Das hat nichts zu bedeuten, denn ist die Pflege ganz einfach:

Der Ficus braucht möglichst viel Licht und muss regelmäßig (~alle zwei Tage) bewässert werden.

Im Winter oder bei einem Standortwechsel (von Balkon in Wohnung) kann es zu Blattverlusten kommen, die nicht weiter schlimm sind. Der Ficus reagiert nur auf die veränderten Lichtverhältnisse und treibt bei mehr Lichtstunden auch wieder neu aus.

Eine Pflanzenlampe kann ihm dabei helfen den Winter vitaler zu überstehen, ist jedoch kein Muss. Luftwurzeln entstehen/wachsen beim Ficus nur, wenn er ausreichend Luftfeuchtigkeit hat.

Im Sommer freut er sich besonders über einen Platz auf unserem Balkon.

Chinesischer Liguster (Ligustrum chinensis)

Den chinesischen Liguster ist als Zimmerbonsai sehr bekannt. Daher kann man ihn auch oft online in der "S-Form" erwerben. Wenn der Liguster Wasser braucht signalisiert er das durch das Hängenlassen der Triebspitzen. Steht er im Sommer im Freien lohnt sich ein leicht schattierter Standort, da die Blätter sonst leicht einen Sonnenbrand bekommen. Der ist nicht weiter schlimm, denn die Neuaustriebe sind direkt an die Sonne gewöhnt und reagieren nun nicht mehr so empfindlich.

Bei starker Sonneneinstrahlung kann es sogar sein, dass der Liguster mehrmals am Tag gegossen werden muss. Bekommt er zu wenig Licht reagiert er mit Blattabwurf und langen Internodien (blattlose Abschnitte).

 

Hier haben wir den abgebildeten Liguster Umgetopft.

 

Jadebaum (Portulacaria afra)

Sukkulenten (von lateinisch sucus für "Saft" bzw suculentus für "saftreich") sind saftreiche Pflanzen, die an besondere Klima- und Bodenverhältnisse angepasst sind.

Der Jadebaum kommt aus Südafrika und ist an längere Trockenperioden gewohnt.
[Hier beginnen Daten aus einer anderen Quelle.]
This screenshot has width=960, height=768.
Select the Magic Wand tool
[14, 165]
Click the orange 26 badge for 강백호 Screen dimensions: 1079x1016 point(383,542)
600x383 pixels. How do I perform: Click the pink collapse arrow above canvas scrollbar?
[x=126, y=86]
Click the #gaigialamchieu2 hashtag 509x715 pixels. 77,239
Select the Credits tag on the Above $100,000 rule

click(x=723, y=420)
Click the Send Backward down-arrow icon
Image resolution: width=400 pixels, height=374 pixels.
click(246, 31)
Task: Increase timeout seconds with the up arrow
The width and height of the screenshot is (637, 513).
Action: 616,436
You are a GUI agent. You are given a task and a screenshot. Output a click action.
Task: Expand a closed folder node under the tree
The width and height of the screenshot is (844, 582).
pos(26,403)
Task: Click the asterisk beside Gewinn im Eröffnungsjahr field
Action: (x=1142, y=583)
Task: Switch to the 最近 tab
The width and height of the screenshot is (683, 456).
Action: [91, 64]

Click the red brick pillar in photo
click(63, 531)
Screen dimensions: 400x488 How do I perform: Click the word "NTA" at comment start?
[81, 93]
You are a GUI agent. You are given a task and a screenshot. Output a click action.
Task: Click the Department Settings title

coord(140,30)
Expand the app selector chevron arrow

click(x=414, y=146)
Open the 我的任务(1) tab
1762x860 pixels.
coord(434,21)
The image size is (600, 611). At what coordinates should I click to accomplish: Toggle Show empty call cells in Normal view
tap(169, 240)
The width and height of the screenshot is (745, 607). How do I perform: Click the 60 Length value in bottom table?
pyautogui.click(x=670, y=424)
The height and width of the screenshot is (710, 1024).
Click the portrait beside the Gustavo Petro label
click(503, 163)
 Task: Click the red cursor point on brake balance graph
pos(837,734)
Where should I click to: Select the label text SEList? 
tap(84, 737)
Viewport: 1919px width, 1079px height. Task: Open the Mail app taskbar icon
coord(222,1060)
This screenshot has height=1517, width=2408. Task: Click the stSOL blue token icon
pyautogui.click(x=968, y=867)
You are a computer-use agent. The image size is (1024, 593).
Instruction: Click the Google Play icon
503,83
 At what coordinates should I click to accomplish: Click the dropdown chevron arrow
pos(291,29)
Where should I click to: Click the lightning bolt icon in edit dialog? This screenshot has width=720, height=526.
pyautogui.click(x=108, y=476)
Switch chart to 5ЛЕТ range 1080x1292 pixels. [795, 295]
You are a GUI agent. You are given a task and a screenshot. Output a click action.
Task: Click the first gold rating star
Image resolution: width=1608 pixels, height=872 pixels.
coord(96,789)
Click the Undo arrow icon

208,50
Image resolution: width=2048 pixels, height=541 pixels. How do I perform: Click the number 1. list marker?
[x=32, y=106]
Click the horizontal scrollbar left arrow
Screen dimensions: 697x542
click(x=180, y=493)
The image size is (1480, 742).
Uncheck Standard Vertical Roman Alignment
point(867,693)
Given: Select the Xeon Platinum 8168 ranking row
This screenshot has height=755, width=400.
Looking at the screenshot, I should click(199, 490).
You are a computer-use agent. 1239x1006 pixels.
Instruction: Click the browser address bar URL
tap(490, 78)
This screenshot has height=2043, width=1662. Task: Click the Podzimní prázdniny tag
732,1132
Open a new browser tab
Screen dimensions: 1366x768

Er übersteht also auch mühelos Trockenperioden im Wohnzimmer.

Insgesamt ist er sehr pflegeleicht, kann das ganze Jahr über an einem hellen Standort gehalten werden und eignet sich besonders als Einsteigerpflanze. Haben Freunde oder Bekannte bereits einen Jadebaum? Dann ist er auch einfach als Steckling zu vermehren.

Steht der Baum das ganze Jahr im Innenraum am Fenster, lohnt es sich durch ein gelegentliches Drehen die Wüchsigkeit auszugleichen.

Im Sommer freut sich auch der Jadebaum über einen Platz unter freiem Himmel.

Geldbaum (Crassula ovata)

Der Geldbaum, gerne auch Pfennigbaum genannt, unterscheidet sich in der Pflege nicht groß vom Jadebaum. "Groß" ist auch schon das richtige Stichwort, denn lediglich seine Blätter sind deutlich größer.

Ein Effekt, der durch übermäßiges Gießen zusätzlich verstärkt wird.

Ähnlich wie der Jadebaum kommt der Geldbaum als Sukkulente super ohne viel Wasser aus.

Die Stecklingsvermehrung funktioniert auch mit diesem Exemplar gut.

Eine tolle Einstiegspflanze, die sich im Sommer über Sonnenstunden freut und mit roten Blatträndern belohnt.

Bei einem Standort am Fester empfiehlt es sich die Pflanze alle paar Wochen zu drehen, um eine ausgeglichene Wuchsrichtung zu erzielen.